Prompt:
The data below is to be repeated in full, exactly as given.

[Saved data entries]
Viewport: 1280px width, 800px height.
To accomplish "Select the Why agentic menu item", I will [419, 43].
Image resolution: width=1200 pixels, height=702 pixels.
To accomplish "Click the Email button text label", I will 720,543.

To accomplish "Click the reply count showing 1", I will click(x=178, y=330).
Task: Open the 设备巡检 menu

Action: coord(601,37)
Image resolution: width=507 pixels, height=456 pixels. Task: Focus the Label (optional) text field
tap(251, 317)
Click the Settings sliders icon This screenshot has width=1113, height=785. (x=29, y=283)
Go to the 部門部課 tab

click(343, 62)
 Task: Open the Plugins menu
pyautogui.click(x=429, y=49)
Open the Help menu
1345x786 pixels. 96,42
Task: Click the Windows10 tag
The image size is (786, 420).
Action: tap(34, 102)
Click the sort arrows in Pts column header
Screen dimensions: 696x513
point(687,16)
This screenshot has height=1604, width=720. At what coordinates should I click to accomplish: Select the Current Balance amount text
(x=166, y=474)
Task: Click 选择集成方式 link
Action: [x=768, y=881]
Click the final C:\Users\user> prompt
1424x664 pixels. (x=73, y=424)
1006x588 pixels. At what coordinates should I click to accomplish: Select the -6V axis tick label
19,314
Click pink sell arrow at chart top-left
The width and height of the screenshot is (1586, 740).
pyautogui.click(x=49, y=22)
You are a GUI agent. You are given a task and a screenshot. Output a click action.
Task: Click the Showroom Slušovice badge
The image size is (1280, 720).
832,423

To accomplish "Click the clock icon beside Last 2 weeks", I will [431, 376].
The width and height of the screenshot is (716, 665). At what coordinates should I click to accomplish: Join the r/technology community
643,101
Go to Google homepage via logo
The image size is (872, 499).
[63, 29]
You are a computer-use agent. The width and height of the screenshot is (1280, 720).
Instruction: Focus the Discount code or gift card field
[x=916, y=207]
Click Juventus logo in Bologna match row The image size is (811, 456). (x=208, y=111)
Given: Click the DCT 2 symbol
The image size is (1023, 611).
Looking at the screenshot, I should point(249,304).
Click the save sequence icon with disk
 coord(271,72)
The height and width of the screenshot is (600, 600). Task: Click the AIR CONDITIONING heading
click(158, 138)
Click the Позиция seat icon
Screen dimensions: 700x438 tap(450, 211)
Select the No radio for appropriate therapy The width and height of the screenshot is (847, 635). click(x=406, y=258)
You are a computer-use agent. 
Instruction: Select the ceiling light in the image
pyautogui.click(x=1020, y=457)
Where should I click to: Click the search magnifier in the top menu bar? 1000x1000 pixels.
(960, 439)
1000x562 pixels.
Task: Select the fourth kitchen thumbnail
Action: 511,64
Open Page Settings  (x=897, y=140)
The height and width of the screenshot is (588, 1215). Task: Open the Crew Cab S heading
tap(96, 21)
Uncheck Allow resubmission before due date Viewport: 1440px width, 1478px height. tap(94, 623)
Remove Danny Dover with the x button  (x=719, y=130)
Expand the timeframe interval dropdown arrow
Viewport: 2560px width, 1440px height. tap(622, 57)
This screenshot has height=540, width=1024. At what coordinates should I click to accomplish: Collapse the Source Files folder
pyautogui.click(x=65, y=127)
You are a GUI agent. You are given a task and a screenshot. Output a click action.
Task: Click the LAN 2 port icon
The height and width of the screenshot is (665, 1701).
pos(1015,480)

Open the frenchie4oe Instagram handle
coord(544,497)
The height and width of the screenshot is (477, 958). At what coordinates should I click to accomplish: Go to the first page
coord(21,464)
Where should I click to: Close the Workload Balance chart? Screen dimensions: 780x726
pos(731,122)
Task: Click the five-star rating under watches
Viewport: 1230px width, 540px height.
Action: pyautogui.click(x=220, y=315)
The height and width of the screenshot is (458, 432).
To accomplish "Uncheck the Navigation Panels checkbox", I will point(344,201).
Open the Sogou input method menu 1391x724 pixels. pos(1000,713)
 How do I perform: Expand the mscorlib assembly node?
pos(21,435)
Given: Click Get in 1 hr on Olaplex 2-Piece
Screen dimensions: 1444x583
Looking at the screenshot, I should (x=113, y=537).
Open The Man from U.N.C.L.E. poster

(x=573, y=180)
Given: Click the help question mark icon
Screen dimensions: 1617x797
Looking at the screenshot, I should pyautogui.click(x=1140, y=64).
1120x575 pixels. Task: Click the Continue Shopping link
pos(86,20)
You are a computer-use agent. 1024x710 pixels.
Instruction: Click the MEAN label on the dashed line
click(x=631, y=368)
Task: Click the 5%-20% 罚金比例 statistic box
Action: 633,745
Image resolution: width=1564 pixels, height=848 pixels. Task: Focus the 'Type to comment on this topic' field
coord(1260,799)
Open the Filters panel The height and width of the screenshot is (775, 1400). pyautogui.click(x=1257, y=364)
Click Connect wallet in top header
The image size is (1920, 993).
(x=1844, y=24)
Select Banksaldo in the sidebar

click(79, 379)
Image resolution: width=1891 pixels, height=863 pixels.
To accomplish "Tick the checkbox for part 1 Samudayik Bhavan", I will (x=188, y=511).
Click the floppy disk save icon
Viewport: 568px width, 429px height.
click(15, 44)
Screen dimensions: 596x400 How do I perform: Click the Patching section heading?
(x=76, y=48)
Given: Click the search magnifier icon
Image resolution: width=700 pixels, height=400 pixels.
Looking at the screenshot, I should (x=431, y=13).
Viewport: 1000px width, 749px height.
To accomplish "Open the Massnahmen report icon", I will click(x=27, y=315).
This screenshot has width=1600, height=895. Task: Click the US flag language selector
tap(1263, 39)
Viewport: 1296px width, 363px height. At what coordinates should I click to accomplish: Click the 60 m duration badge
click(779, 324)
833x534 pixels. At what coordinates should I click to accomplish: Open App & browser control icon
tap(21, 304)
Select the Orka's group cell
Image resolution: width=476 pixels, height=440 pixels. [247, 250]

Result of the task:
Viewport: 1280px width, 800px height.
To accomplish "Select the Why agentic menu item", I will [419, 43].
Image resolution: width=1200 pixels, height=702 pixels.
To accomplish "Click the Email button text label", I will 720,543.

To accomplish "Click the reply count showing 1", I will click(x=178, y=330).
Task: Open the 设备巡检 menu

Action: coord(601,37)
Image resolution: width=507 pixels, height=456 pixels. Task: Focus the Label (optional) text field
tap(251, 317)
Click the Settings sliders icon This screenshot has width=1113, height=785. (x=29, y=283)
Go to the 部門部課 tab

click(343, 62)
 Task: Open the Plugins menu
pyautogui.click(x=429, y=49)
Open the Help menu
1345x786 pixels. 96,42
Task: Click the Windows10 tag
The image size is (786, 420).
Action: tap(34, 102)
Click the sort arrows in Pts column header
Screen dimensions: 696x513
point(687,16)
This screenshot has height=1604, width=720. At what coordinates should I click to accomplish: Select the Current Balance amount text
(x=166, y=474)
Task: Click 选择集成方式 link
Action: [x=768, y=881]
Click the final C:\Users\user> prompt
1424x664 pixels. (x=73, y=424)
1006x588 pixels. At what coordinates should I click to accomplish: Select the -6V axis tick label
19,314
Click pink sell arrow at chart top-left
The width and height of the screenshot is (1586, 740).
pyautogui.click(x=49, y=22)
You are a GUI agent. You are given a task and a screenshot. Output a click action.
Task: Click the Showroom Slušovice badge
The image size is (1280, 720).
832,423

To accomplish "Click the clock icon beside Last 2 weeks", I will [431, 376].
The width and height of the screenshot is (716, 665). At what coordinates should I click to accomplish: Join the r/technology community
643,101
Go to Google homepage via logo
The image size is (872, 499).
[63, 29]
You are a computer-use agent. The width and height of the screenshot is (1280, 720).
Instruction: Focus the Discount code or gift card field
[x=916, y=207]
Click Juventus logo in Bologna match row The image size is (811, 456). (x=208, y=111)
Given: Click the DCT 2 symbol
The image size is (1023, 611).
Looking at the screenshot, I should point(249,304).
Click the save sequence icon with disk
 coord(271,72)
The height and width of the screenshot is (600, 600). Task: Click the AIR CONDITIONING heading
click(158, 138)
Click the Позиция seat icon
Screen dimensions: 700x438 tap(450, 211)
Select the No radio for appropriate therapy The width and height of the screenshot is (847, 635). click(x=406, y=258)
You are a computer-use agent. 
Instruction: Select the ceiling light in the image
pyautogui.click(x=1020, y=457)
Where should I click to: Click the search magnifier in the top menu bar? 1000x1000 pixels.
(960, 439)
1000x562 pixels.
Task: Select the fourth kitchen thumbnail
Action: 511,64
Open Page Settings  (x=897, y=140)
The height and width of the screenshot is (588, 1215). Task: Open the Crew Cab S heading
tap(96, 21)
Uncheck Allow resubmission before due date Viewport: 1440px width, 1478px height. tap(94, 623)
Remove Danny Dover with the x button  (x=719, y=130)
Expand the timeframe interval dropdown arrow
Viewport: 2560px width, 1440px height. tap(622, 57)
This screenshot has height=540, width=1024. At what coordinates should I click to accomplish: Collapse the Source Files folder
pyautogui.click(x=65, y=127)
You are a GUI agent. You are given a task and a screenshot. Output a click action.
Task: Click the LAN 2 port icon
The height and width of the screenshot is (665, 1701).
pos(1015,480)

Open the frenchie4oe Instagram handle
coord(544,497)
The height and width of the screenshot is (477, 958). At what coordinates should I click to accomplish: Go to the first page
coord(21,464)
Where should I click to: Close the Workload Balance chart? Screen dimensions: 780x726
pos(731,122)
Task: Click the five-star rating under watches
Viewport: 1230px width, 540px height.
Action: pyautogui.click(x=220, y=315)
The height and width of the screenshot is (458, 432).
To accomplish "Uncheck the Navigation Panels checkbox", I will point(344,201).
Open the Sogou input method menu 1391x724 pixels. pos(1000,713)
 How do I perform: Expand the mscorlib assembly node?
pos(21,435)
Given: Click Get in 1 hr on Olaplex 2-Piece
Screen dimensions: 1444x583
Looking at the screenshot, I should (x=113, y=537).
Open The Man from U.N.C.L.E. poster

(x=573, y=180)
Given: Click the help question mark icon
Screen dimensions: 1617x797
Looking at the screenshot, I should pyautogui.click(x=1140, y=64).
1120x575 pixels. Task: Click the Continue Shopping link
pos(86,20)
You are a computer-use agent. 1024x710 pixels.
Instruction: Click the MEAN label on the dashed line
click(x=631, y=368)
Task: Click the 5%-20% 罚金比例 statistic box
Action: 633,745
Image resolution: width=1564 pixels, height=848 pixels. Task: Focus the 'Type to comment on this topic' field
coord(1260,799)
Open the Filters panel The height and width of the screenshot is (775, 1400). pyautogui.click(x=1257, y=364)
Click Connect wallet in top header
The image size is (1920, 993).
(x=1844, y=24)
Select Banksaldo in the sidebar

click(79, 379)
Image resolution: width=1891 pixels, height=863 pixels.
To accomplish "Tick the checkbox for part 1 Samudayik Bhavan", I will (x=188, y=511).
Click the floppy disk save icon
Viewport: 568px width, 429px height.
click(15, 44)
Screen dimensions: 596x400 How do I perform: Click the Patching section heading?
(x=76, y=48)
Given: Click the search magnifier icon
Image resolution: width=700 pixels, height=400 pixels.
Looking at the screenshot, I should (x=431, y=13).
Viewport: 1000px width, 749px height.
To accomplish "Open the Massnahmen report icon", I will click(x=27, y=315).
This screenshot has width=1600, height=895. Task: Click the US flag language selector
tap(1263, 39)
Viewport: 1296px width, 363px height. At what coordinates should I click to accomplish: Click the 60 m duration badge
click(779, 324)
833x534 pixels. At what coordinates should I click to accomplish: Open App & browser control icon
tap(21, 304)
Select the Orka's group cell
Image resolution: width=476 pixels, height=440 pixels. [247, 250]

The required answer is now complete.